The Big Three could soon become the Big Two. Is even that too many?

The question of whether all three Detroit auto makers will survive is out there, based largely on the inability of the debt-laden companies to get access to funding. General Motors is desperate enough for cash to consider merging with Chrysler. On Oct. 6, Fitch downgraded Ford Motor and Ford Motor Credit to CCC, the lowest junk rating. Deutsche Bank’s Rod Lache wrote Sunday that the auto industry may survive because of federal bailouts and restructuring. But, he wrote, “based on our belief that at least two of the U.S. Big Three automakers could reach minimum cash levels within the next 12 months, we continue to assess the risks to our universe.”

How close are we to an “Omega Man” scenario? Lache, who expects that in the event of a serious cash crunch “sales among the Big Three will decline virtually overnight,” provides a nice overview of what would happen to the Big Three-dependent businesses: auto-parts suppliers and retailers including American Axle, Autoliv, BorgWarner, Johnson Controls, Lear, Asbury and AutoNation.

Debt covenants blown: Lache expects American Axle, Lear, Asbury and AutoNation to all blow their debt covenants if the Big Three U.S. auto makers continue to struggle for cash. That will hit the retailers’ and suppliers’ shares hard. “In the current credit environment, the shares of any company potentially needing to negotiate credit facility amendments have been penalized severely,” Lache said.

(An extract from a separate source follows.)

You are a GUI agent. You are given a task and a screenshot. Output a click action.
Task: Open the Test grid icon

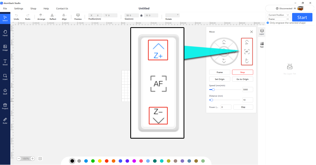(x=262, y=45)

Potential supplier bankruptcies: In an Oct. 6 report, credit rater Fitch wrote that production declines, lack of access to capital and higher commodity prices will conspire to spur bankruptcy filings among auto suppliers. “The potential contraction of trade credit throughout the industry, and the critical nature of trade credit to the capital structure of the supply industry and the Detroit Three, poses a high degree of risk in the event that capital market conditions continue to contract,” Fitch analysts said.

Who would suffer the most?: A tie between American Axle and Magna International. American Axle rakes in 78% of its sales from GM North America–by far the largest concentration of any of the suppliers to any of the auto makers. American Axle would see $832 million in lost sales from GM, according to Lache’s analysis. Magna International would suffer $1.2 billion in lost sales if GM went bankrupt, another $1.3 billion from a Ford bankruptcy and $1.5 billion from Chrysler.

Brands will be cut. No matter what: Credit Suisse analysts say the Big Three are simply stuck with too much stock. Lache noted, “outside observers have long questioned GM’s ability to sustain 8 distinct brands in North America. Those questions have only intensified as GM’s market share has drifted down towards 20%. And those questions would get stronger still if GM’s brands are increased from 8 to 11. In a worst case scenario, the cannibalization of GM and Chrysler products could negate cost savings, leaving GM with $16 billion more debt, 3 more brands, and 3,500 more dealers.”